-------- Document section

Introduction to Genomics and GCP

What is genomics?

You, me, your uncle, your neighbor, my grandmother and everyone of us are made of trillions of cells. Each cell has something called DNA (or genetic material) which defines how you look, how athletic you are, what diseases you are susceptible to etc. The sum total of all your genetic material is called genome and the study of genome is called genomics.

Why should you care about genomics?

Image a world where your doctor takes a cotton swab collects your DNA, runs a test on the DNA in a couple of minutes, identifies the diseases that you’ll be susceptible to 20–30 years down the line and recommends medicines/diet/lifestyle change. Super helpful. Isn’t it?

Yeah. It’s definitely helpful. Why doesn’t everyone get the tests done?

Your doctor basically did 2 things: sequencing and analysis. Sequencing means knowing the genome sequence. A human genome consists of 3 billion base-pairs (building blocks). At the end of sequencing you’ll know the sequence of your base pairs. A tremendous progress has been made in this front. Consider this: The first human genome sequencing was done back in 2003. It took 15 years and $ 3 billion. Today the genome sequencing takes just about a day and costs less than $1000. This trend is expected to continue.

The second step is the analysis of the sequence. Not much progress has been made in this area for a reason. It takes about 100 GB to store the genome data of one person. Researchers will need access to thousands of such samples to identify anomalies, risk factors and recommend drugs. This calls for a lot of storage, computing capacity and easy access to genome repositories, which did not exist in the past or was available to only the top research institutes.

Enter GCP

Today Google is at the forefront of innovation in storage and computing. Naturally it is one of the best suited to provide solutions in storage and compute space. Google Genomics, a part of GCP suite, addresses the needs of researchers.

----------------
-------- Supplied records

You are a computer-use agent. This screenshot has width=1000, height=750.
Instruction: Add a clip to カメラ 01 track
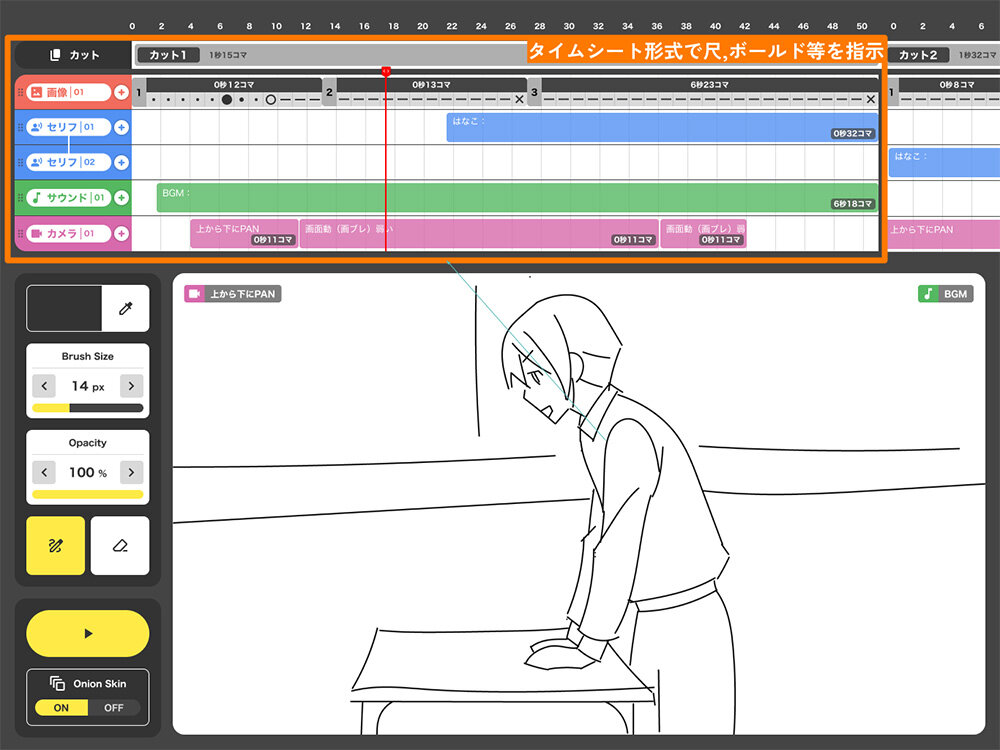click(x=121, y=233)
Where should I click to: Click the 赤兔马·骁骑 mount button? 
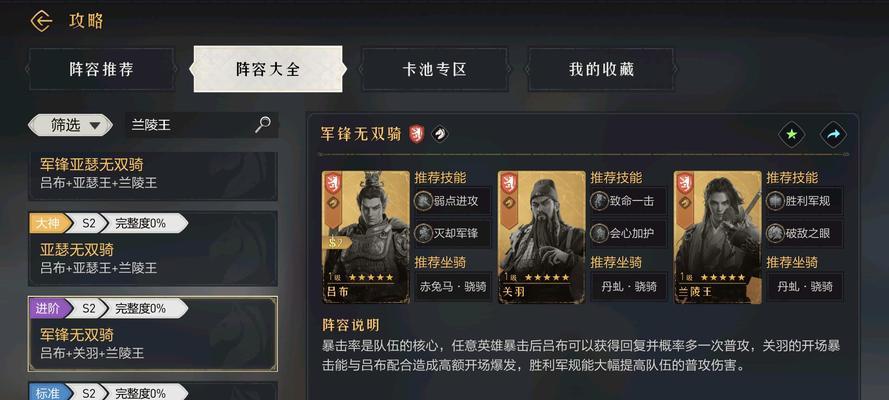(x=453, y=287)
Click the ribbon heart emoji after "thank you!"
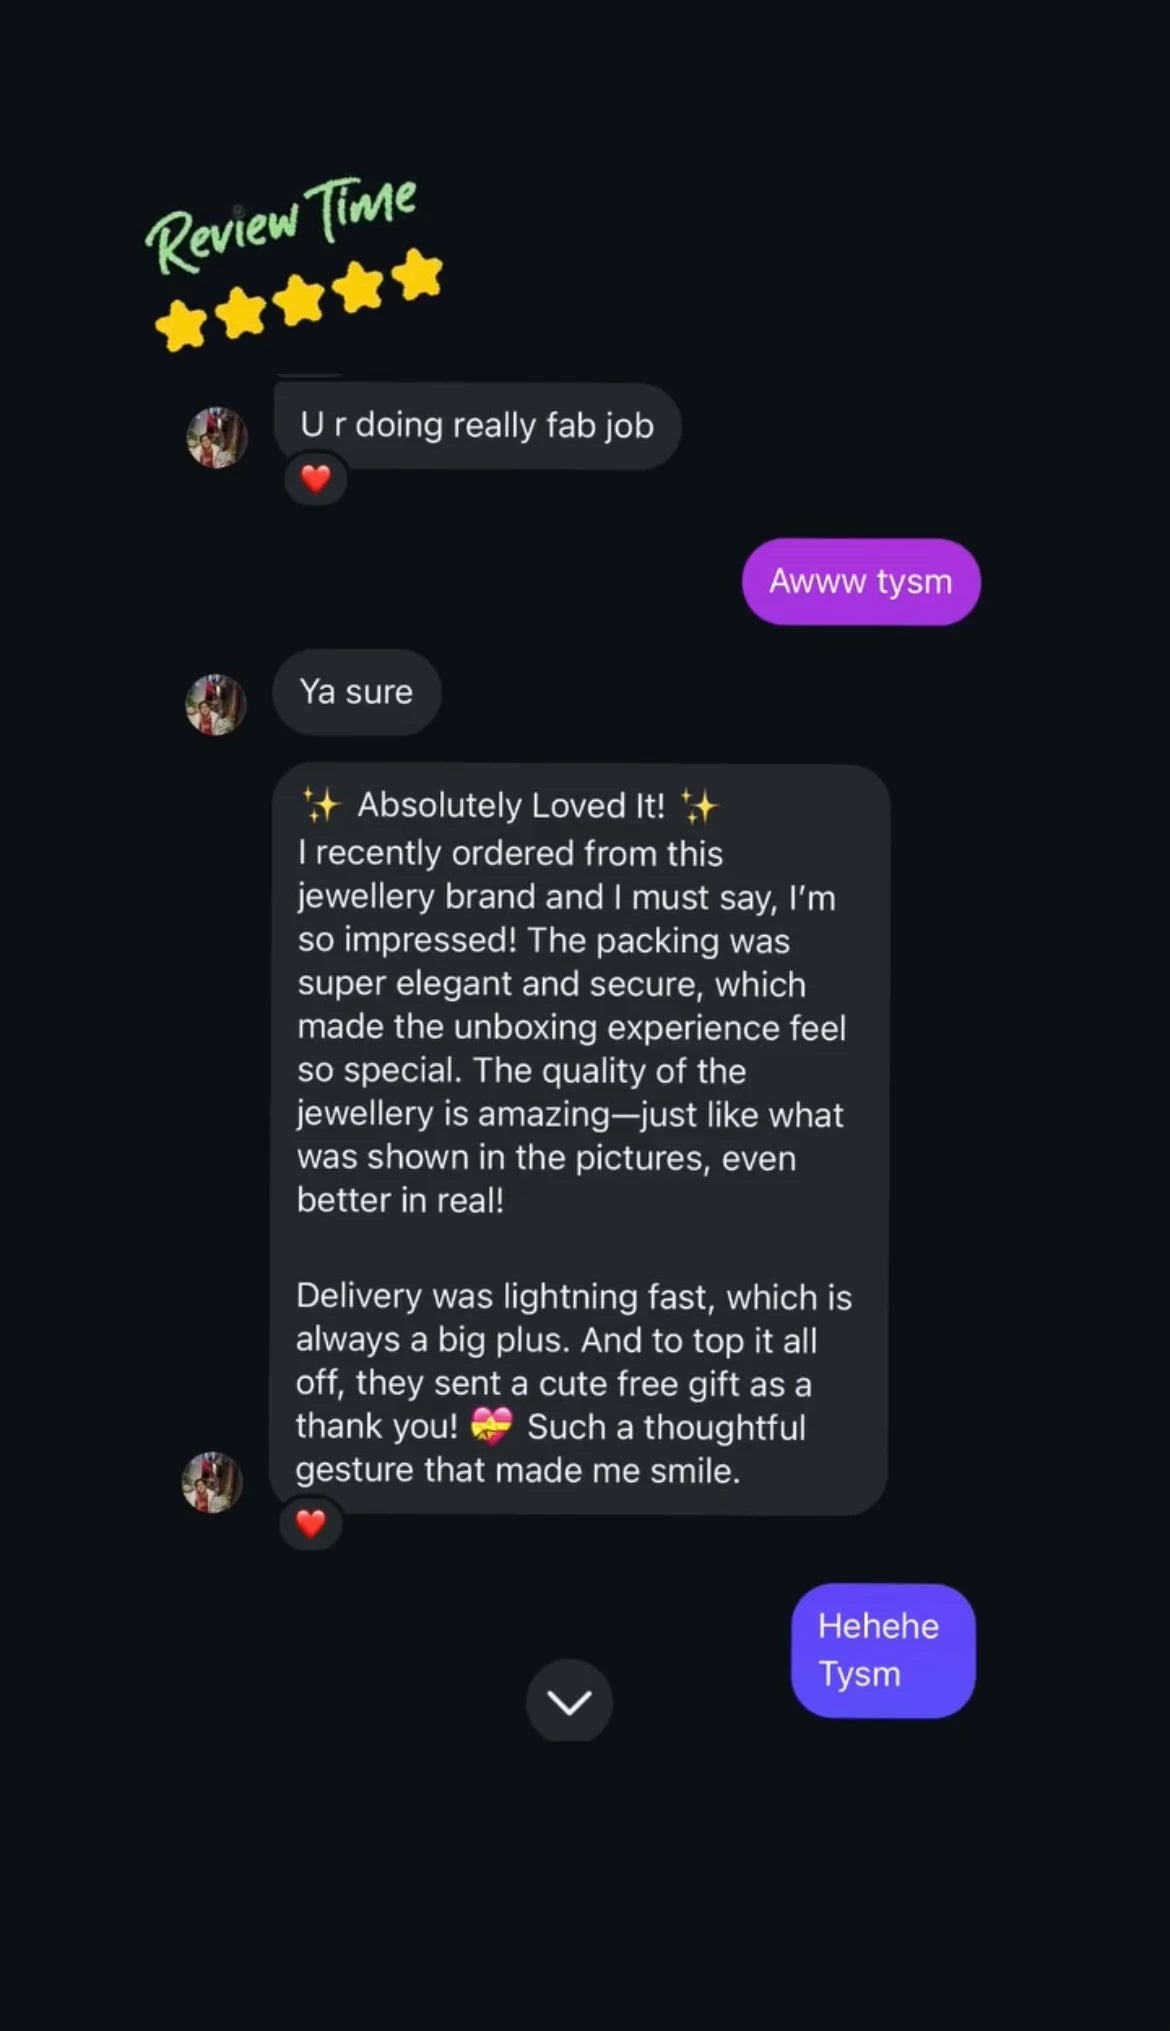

----------------

## Set of tasks
1) In the genomics and GCP introduction, how much storage does one person's genome data take?
2) List every trait that, according to the genomics and GCP introduction, a cell's DNA defines.
3) Proceed with the genomics and GCP introduction, picking up right after its last sentence.

## Responses to the tasks
1) About 100 GB.

2) How you look, how athletic you are, and what diseases you are susceptible to.

3)
Interoperability: Implementation of the open standard from the Global Alliance for Genomics and Health is interoperable across multiple genome repositories. This means your code works on data from multiple sources. Eg: Data from National Center for Biotechnology and Information (US) and the European Biometrics Institute.

Security and Collaboration: GCP meets or exceeds ISO 27001, HIPAA and PCI requirements and has the same security that protects gmail/google apps. This makes it easier to securely share data and collaborate easily.

Storage: The cost of storage is getting cheaper every day and this trend is expected to continue. It costs about $25 to store on genome on GCP and a it costs just 25 cents to store a compressed version of the genome.

Computing: One of the underlying google technologies that are powering google genomics is Bigquery. Bigquery is know for returning results from massive databases at interactive speeds. This makes it easier for researchers to do exploratory data analysis in a matter of a few seconds.

Few years ago only researchers with some of the best institutes/organizations would have access to the storage and computing power required to analyze genome data — one genome at a time. Today, with GCP, even a high schooler with a laptop can analyze millions of genome at a time. No wonder GCP will supercharge genomics research.